* [WHAT TO WORK ON] Using the records below, give again exactly the lines from the line that contains "Task: Click the CIPS" through the line that contains "Select Midscale hotel", both ends included, and only those.

* [DATA UNDER STUDY]

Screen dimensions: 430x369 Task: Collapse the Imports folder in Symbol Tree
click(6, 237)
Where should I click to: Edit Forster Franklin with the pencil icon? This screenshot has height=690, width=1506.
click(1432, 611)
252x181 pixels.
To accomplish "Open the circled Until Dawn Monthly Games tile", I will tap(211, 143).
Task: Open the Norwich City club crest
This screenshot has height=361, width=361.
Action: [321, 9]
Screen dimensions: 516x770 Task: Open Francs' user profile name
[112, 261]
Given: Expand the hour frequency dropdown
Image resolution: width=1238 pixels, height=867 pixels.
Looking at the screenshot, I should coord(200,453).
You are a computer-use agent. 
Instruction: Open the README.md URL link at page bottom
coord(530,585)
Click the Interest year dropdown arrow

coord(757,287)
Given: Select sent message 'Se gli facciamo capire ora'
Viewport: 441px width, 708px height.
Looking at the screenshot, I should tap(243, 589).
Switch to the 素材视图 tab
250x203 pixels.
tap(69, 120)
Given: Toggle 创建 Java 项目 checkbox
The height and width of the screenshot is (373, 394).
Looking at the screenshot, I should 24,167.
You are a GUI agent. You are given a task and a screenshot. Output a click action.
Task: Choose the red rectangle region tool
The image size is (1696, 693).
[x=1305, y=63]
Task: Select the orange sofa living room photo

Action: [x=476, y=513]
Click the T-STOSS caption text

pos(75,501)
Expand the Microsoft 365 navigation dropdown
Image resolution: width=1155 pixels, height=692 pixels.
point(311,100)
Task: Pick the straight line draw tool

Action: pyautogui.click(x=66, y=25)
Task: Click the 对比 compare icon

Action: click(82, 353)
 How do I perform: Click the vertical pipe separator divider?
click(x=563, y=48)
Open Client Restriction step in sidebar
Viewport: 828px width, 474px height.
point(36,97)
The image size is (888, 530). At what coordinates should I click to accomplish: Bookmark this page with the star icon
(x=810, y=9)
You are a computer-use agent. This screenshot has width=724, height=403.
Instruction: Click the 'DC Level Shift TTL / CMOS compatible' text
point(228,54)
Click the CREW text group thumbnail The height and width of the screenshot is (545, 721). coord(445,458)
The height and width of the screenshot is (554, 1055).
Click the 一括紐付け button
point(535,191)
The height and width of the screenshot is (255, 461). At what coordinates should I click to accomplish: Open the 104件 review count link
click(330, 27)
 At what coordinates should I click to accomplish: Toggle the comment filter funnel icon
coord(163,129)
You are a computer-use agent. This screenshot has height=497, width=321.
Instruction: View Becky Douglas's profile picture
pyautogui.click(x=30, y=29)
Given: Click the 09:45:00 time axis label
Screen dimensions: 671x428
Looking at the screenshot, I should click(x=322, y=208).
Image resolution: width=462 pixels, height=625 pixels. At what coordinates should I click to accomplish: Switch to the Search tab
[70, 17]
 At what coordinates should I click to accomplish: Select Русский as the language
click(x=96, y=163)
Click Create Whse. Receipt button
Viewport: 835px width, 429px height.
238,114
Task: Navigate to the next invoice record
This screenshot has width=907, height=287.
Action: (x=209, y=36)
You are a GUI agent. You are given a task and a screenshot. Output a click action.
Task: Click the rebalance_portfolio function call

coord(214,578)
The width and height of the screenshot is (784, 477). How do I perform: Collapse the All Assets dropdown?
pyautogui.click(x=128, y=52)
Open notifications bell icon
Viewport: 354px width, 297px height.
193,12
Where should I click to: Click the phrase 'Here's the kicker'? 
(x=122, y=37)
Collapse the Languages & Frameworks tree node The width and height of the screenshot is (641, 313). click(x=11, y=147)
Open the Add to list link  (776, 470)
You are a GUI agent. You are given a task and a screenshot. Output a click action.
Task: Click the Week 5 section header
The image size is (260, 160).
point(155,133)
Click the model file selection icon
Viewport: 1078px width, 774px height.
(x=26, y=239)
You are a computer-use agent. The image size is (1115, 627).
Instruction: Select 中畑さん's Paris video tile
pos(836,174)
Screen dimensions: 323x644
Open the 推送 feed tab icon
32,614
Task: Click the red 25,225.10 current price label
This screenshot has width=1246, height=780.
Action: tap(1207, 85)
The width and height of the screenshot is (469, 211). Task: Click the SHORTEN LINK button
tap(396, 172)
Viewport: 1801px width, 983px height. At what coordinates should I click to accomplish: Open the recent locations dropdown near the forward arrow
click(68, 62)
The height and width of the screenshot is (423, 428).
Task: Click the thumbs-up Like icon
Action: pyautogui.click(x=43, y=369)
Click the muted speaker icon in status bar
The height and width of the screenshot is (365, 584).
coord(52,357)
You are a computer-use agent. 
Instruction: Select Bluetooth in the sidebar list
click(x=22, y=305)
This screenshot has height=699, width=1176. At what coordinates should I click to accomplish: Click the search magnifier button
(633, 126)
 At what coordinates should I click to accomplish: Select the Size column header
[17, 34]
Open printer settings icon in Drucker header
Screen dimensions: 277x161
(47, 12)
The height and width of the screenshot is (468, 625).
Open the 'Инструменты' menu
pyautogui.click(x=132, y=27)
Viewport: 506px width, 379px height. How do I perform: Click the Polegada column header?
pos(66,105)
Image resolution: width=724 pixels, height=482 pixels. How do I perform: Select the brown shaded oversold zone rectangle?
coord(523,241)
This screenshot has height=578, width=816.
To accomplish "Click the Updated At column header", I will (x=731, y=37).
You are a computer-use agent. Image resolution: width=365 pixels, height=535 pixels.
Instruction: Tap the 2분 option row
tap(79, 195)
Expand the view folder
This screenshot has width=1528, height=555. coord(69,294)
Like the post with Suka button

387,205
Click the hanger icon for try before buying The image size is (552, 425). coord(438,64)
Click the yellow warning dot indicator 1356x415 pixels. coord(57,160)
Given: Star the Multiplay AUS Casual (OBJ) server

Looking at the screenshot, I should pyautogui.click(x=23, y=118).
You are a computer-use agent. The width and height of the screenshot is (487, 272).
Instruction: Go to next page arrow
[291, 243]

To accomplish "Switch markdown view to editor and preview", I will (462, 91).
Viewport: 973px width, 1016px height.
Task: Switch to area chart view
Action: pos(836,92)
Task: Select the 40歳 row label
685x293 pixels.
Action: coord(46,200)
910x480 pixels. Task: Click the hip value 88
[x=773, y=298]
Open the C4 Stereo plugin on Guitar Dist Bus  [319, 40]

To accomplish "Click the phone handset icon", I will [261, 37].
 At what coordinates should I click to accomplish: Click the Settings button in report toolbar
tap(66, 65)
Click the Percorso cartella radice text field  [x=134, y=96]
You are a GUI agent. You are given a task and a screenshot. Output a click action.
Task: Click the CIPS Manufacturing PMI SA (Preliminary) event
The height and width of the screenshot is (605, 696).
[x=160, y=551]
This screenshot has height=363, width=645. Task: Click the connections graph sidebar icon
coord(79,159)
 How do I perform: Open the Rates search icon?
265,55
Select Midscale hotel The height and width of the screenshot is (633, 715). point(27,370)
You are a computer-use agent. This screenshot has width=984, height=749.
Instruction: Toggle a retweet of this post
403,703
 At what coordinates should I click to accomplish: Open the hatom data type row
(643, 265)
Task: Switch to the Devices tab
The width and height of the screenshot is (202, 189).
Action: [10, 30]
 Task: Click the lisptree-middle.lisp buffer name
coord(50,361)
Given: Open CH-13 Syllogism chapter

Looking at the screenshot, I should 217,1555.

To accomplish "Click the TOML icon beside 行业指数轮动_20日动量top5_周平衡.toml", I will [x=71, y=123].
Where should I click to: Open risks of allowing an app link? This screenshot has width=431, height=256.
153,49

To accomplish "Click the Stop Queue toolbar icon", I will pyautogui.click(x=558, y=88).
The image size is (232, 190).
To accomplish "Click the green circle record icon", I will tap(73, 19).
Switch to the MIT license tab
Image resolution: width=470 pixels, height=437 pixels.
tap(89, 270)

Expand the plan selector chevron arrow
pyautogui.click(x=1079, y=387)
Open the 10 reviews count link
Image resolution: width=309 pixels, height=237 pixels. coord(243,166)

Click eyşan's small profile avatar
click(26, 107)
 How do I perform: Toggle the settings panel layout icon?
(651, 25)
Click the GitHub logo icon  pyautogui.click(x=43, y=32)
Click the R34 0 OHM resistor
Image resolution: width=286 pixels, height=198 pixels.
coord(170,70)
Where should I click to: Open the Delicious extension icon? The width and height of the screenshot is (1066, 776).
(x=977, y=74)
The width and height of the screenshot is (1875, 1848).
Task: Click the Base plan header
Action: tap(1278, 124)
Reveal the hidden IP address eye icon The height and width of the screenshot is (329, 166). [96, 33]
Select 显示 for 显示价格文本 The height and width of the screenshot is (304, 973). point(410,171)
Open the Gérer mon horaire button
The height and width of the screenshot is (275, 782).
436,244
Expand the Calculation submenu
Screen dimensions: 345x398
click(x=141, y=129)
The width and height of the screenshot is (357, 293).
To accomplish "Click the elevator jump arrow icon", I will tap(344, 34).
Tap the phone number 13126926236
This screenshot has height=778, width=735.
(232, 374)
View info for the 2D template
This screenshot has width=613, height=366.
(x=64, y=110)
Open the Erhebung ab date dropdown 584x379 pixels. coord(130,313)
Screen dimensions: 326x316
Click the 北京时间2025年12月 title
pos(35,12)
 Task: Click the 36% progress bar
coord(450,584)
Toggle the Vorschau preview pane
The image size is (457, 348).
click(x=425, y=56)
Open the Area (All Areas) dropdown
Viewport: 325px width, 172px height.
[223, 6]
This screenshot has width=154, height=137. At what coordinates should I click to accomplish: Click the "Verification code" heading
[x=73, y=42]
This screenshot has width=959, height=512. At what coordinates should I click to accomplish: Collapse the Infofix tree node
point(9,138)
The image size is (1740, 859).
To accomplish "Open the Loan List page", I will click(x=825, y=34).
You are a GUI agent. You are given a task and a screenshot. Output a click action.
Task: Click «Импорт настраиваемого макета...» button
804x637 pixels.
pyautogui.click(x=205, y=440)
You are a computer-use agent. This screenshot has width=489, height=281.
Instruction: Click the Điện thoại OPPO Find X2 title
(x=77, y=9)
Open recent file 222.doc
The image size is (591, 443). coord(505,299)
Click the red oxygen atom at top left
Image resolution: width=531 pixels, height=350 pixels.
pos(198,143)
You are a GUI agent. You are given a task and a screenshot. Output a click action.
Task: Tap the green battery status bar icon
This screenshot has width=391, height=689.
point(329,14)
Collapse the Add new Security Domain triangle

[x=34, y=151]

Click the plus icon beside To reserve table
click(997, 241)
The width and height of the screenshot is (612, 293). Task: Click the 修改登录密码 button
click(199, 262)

* [WRITTEN RESPONSE]
Task: Click the CIPS Manufacturing PMI SA (Preliminary) event
The height and width of the screenshot is (605, 696).
[x=160, y=551]
This screenshot has height=363, width=645. Task: Click the connections graph sidebar icon
coord(79,159)
 How do I perform: Open the Rates search icon?
265,55
Select Midscale hotel The height and width of the screenshot is (633, 715). point(27,370)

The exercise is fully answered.